In the course of the nineteenth century, Saarbruck developed from a small provincial town to the centre of a large region rapidly becoming industrialised. The traditional civil hospital underwent a fundamental change: from a residence for the old, the poor, and the neglected it became a modern hospital intended to restore health and fitness to the growing number of young working people in the region. To help the hospital meet its new aims, Reverend Fliedner of the Protestant Deaconesses' Institution in Kaiserswerth on the Rhine sent two young deaconesses to the hospital in Saarbruck. Expecting to work as a nurse and housekeeper, the two inexperienced and under-trained women were virtually overwhelmed by what they encountered. Their work required very hard physical work, with very little or no assistance. This study is based on the series of letters of appeal the deaconesses sent to Kaiserswerth, which depict in great detail the conditions of the hospital during the transition period. Different groups of inmates can be distinguished: old and poor patients representing hospital's traditional function; journeymen and domestic servants who are far from home and no longer under their employers' care, and miners with rather severe injuries. Miners constitute the prototype of the new industrial working class, as the mining industry was by far the most important sector of the developing economy. All groups benefited from the deaconesses' zeal to establish new standards of cleanliness and nutrition, not to mention the beginning of professional medical care.

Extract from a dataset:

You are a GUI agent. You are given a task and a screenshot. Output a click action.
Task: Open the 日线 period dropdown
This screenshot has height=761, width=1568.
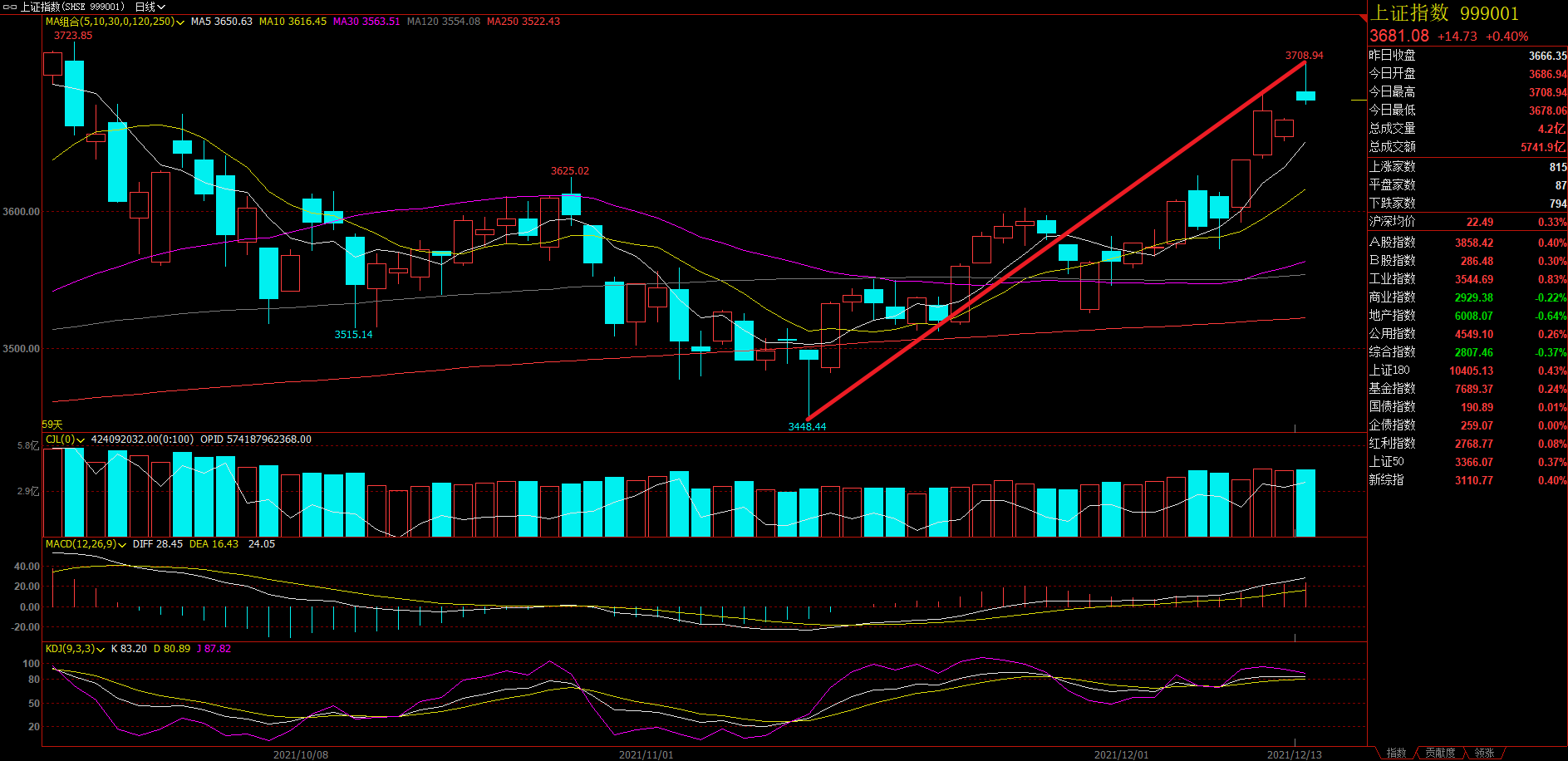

On the other hand, they have to submit to middle class expectations and behaviour. For instance, heman miners were expected to follow orders from female nurses, and domestic servants afflicted with scabies or venereal disease were expected to adopt new standards of moral and orderly demeanour. Resistance was mainly passive, consisting of paying lip service to the rules, taking small liberties, and reverting to the old style after dismissal. Conflicts arose only in certain situations injured Catholic miners, or when patients clung obstinately to their liquor. On the whole, the hospital functioned quite smoothly, at least after the initial difficulties were overcome and the deaconesses gained experience and self-confidence.